The term “patent” signifies that the opening remains structurally open, allowing a connection between the two atria. This persistent opening may permit a small amount of blood to shunt from the right side of the heart to the left side, particularly during moments of increased pressure, such as coughing or straining. While the presence of a PFO is generally benign, it creates a potential pathway for blood clots to cross from the venous system directly into the arterial circulation.
When PFO Closure Becomes Necessary
The primary reason doctors consider PFO closure is for patients who have experienced a cryptogenic stroke (a stroke of unknown cause).
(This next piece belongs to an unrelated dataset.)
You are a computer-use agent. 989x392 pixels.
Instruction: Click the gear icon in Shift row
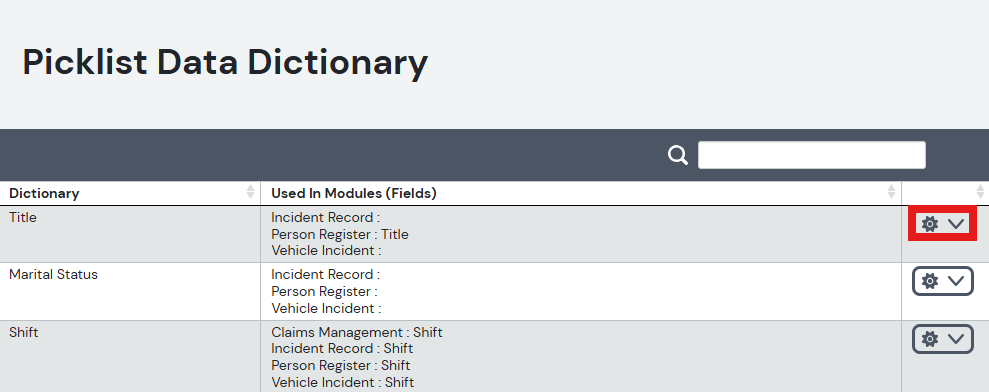(930, 339)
In these cases, a blood clot may form in the venous system, travel to the right side of the heart, and pass through the PFO into the left side. This allows the clot to move to the brain and cause a stroke, a process known as a paradoxical embolism.
Clinical trials have demonstrated that PFO closure, when combined with antiplatelet therapy, is superior to antiplatelet therapy alone in preventing recurrent strokes in selected patients, particularly those under the age of 60. The decision often involves identifying high-risk PFO features, such as a large size or an associated atrial septal aneurysm (an excessive bulging of the tissue flap). A multi-specialty team, including a neurologist and a cardiologist, evaluates the patient to rule out other causes of stroke and determine if the PFO was the source.
PFO closure may also be considered for other conditions where the right-to-left shunt causes problems. It is sometimes recommended for deep-sea divers who have experienced decompression sickness, often called “the bends.” This occurs when nitrogen bubbles in the blood pass through the PFO and enter the arterial circulation. A PFO has also been linked to certain types of migraine headaches, particularly those with aura, and closure may be explored in patients with severe symptoms.
Details of the Transcatheter Closure Procedure
The PFO closure procedure is a minimally invasive, transcatheter intervention performed by an interventional cardiologist in a cardiac catheterization laboratory. The patient receives conscious sedation or general anesthesia for comfort during the procedure, which typically takes one to two hours. Access to the heart is gained by making a small incision, usually in the groin, to insert a catheter into the femoral vein.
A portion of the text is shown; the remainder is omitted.